Communication and Community: An Intranet for Colorado Correctional Librariesby: Diana Reese and Mary Beth Faccioli, Colorado State Library Institutional Library Services
The Colorado State Library’s Institutional Library Services unit provides library services to residential institutions, primarily correctional facilities, in the state of Colorado. The unit works cooperatively with the Department of Corrections (DOC) to supervise and coordinate these services, employing three state library consultants or regional librarians. The regional librarians establish policies and procedures, and recruit, train, and cooperatively supervise approximately forty librarians and library technicians employed within DOC’s twenty-three facility libraries. The resulting collaboration is known as Colorado Correctional Libraries (CCL).
There are several challenges facing CCL, primarily due to geography. The regional librarians are each responsible for seven or more facilities spread throughout the state, so they travel extensively to provide training, technical assistance, and support. Face-to-face training takes place as time allows. To expedite training, DOC hired a correctional training consultant, Mary Beth Faccioli. She traveled the state, visiting library staff at each facility to assess training needs and determine the most effective way to deliver training. However, she learned so much more than that. She heard that librarians felt overloaded by e-mail, the main way in which the regional librarians and other library staff communicated. Important information delivered through e-mail was lost when old messages were deleted. She heard that the three-volume paper procedures manual was an excellent resource but was difficult to use and keep current. Most importantly, she heard the librarians speak of feeling lonely and isolated and not part of a library community.

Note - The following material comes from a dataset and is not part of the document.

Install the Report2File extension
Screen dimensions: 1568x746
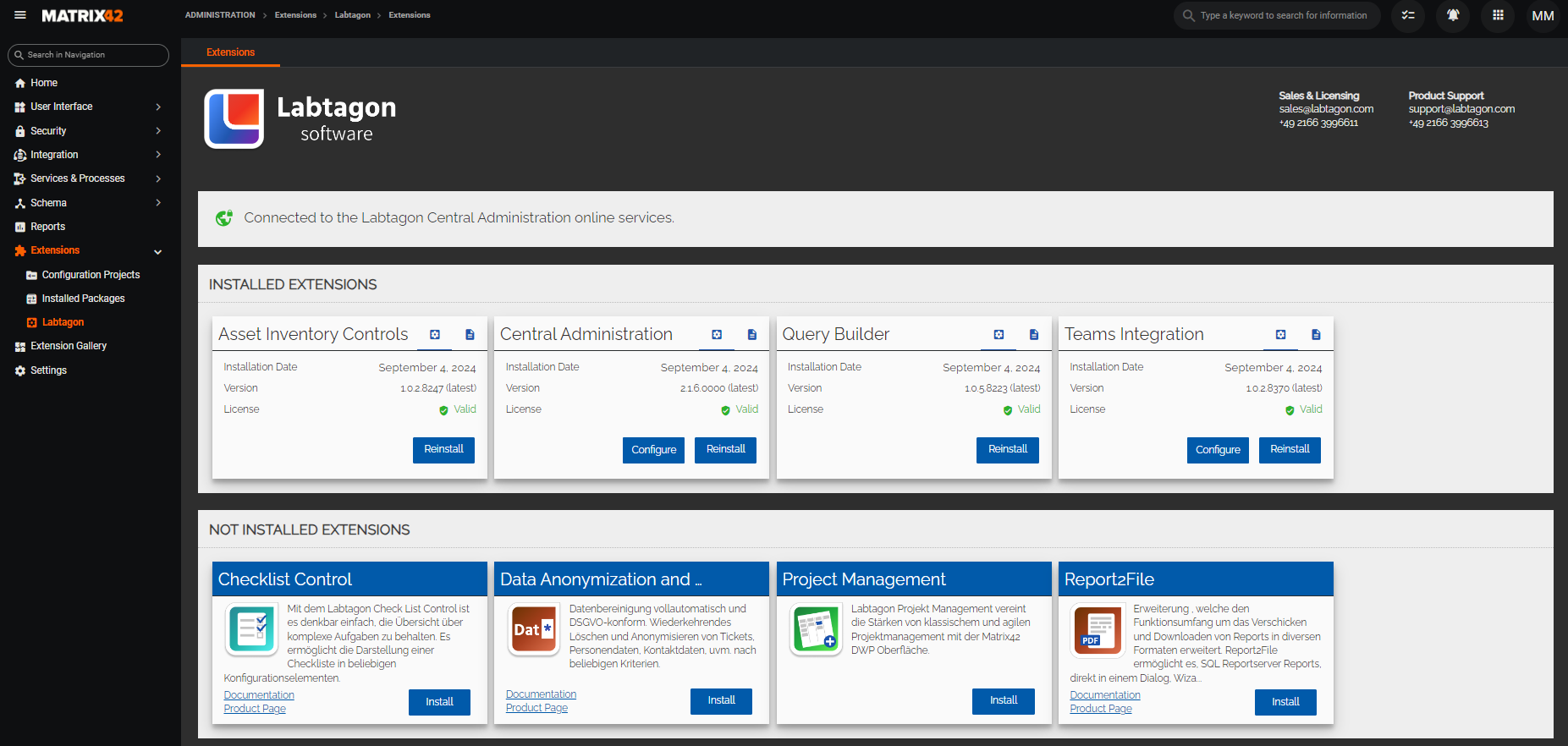[1285, 702]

To address these issues, CCL created an intranet. Intranets are private networks based on Internet protocols that are accessible only by a particular organization’s employees, or others with authorization. They typically serve to empower employees with organizational information. CCL's intranet has three primary objectives: (1) to facilitate the dissemination and exchange of information and to archive that information for future access; (2) to provide a platform for the delivery of online training; and (3) to allow staff spread throughout the state to build community online.

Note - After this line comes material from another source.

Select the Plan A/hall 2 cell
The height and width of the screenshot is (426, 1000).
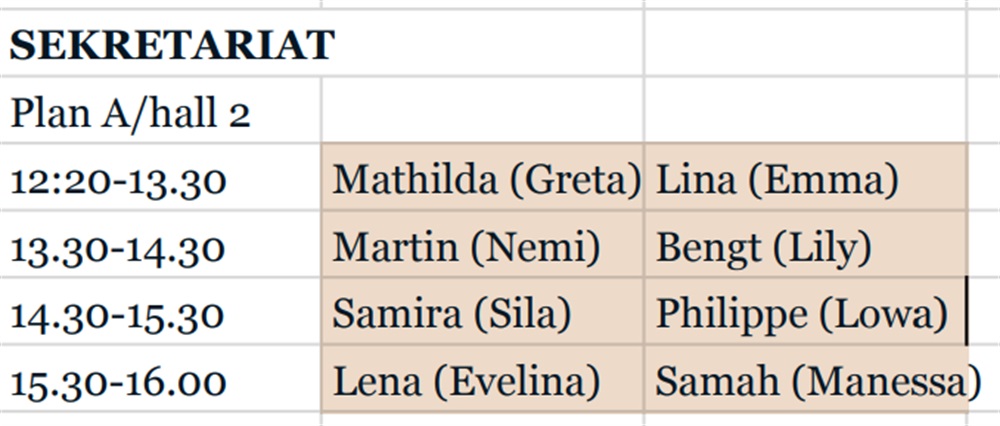click(161, 110)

Content on the CCl's intranet is varied and includes:
- An online procedures manual that can be browsed by document title or searched by keyword;
- Collections of web resources related to reference, readers' advisory, collection development, public relations and marketing, professional development, and more;
- Short news items with information that would have formerly been sent out on e-mail, for example, a new Web resource, a procedural change, or kudos to a staff person;
- A repository of program information and materials that allows staff to learn about programs held at other libraries and implement those programs in their own facilities;
- A section that includes digital images of staff at various events, a staff directory, and schedules for the regional librarians and all libraries;
- An interactive discussion board with various forums, including one to ask questions of the regional librarians, one to have personal discussions, one to trade extra supplies or books, one to share reference stumpers, one to discuss work-related issues (for example, intellectual freedom), and more;
- A weblog to place and respond to interfacility loans; and
- An online training area to upload static and dynamic Web-based tutorials.

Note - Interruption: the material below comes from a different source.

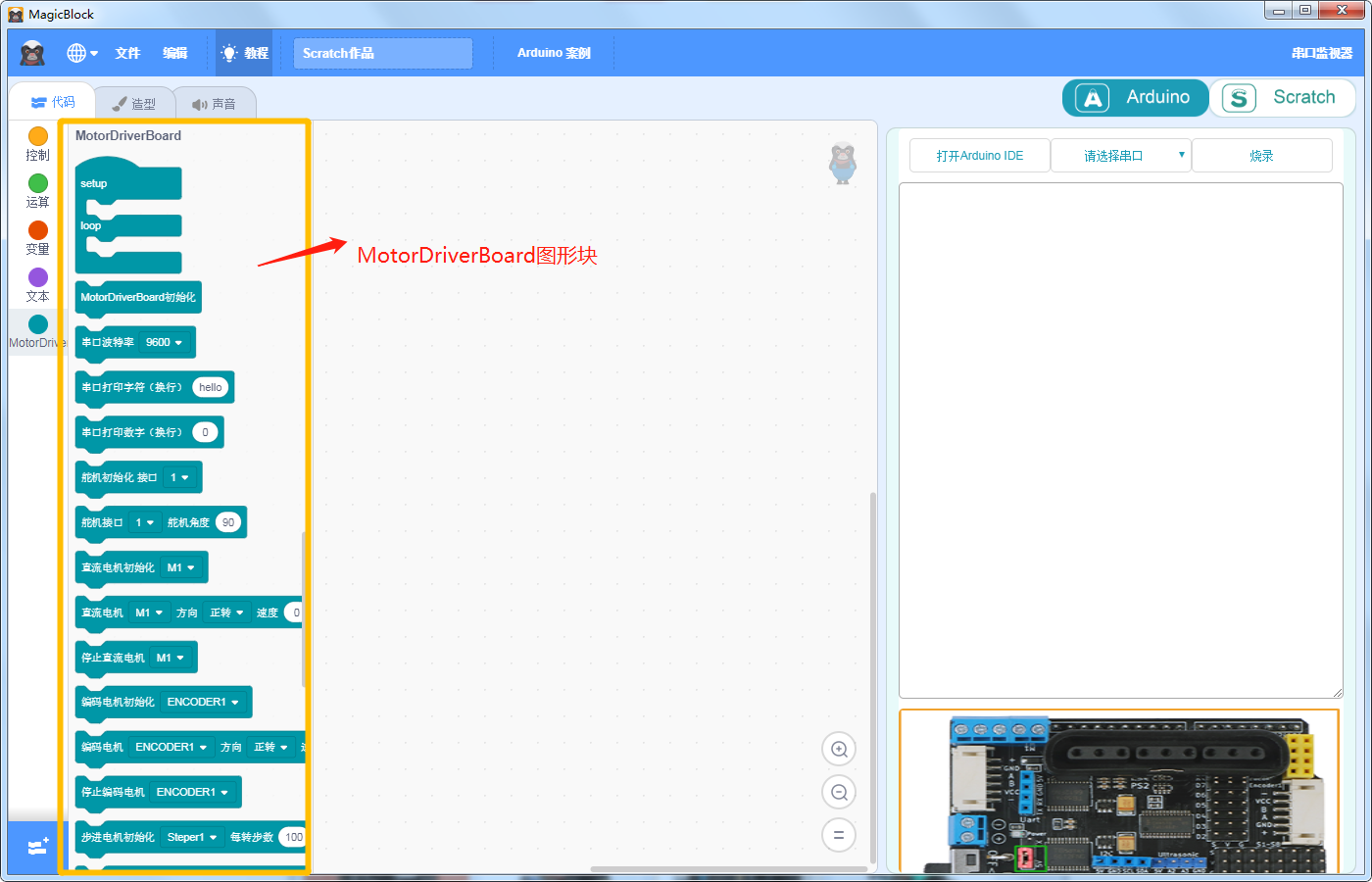
Task: Click add extension icon at bottom left
Action: tap(37, 847)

The site has been operational since August 2005. It is succeeding beyond our wildest dreams. Staff use the discussion boards regularly, and all of the feedback received has been extremely positive:
- “I absolutely love putting pictures of new staff here.”
- “Pretty user friendly (for us non techies).”
- “I really appreciate the beautiful and useful tool you have created for us. Hopefully, this will eliminate some of the alienation that is felt by some of the librarians.”
- “I really like the program and can see how useful it is for creating community, holding back the darkness of no communication, generating interest and yes, stimulating controversy (of the highest order, of course!)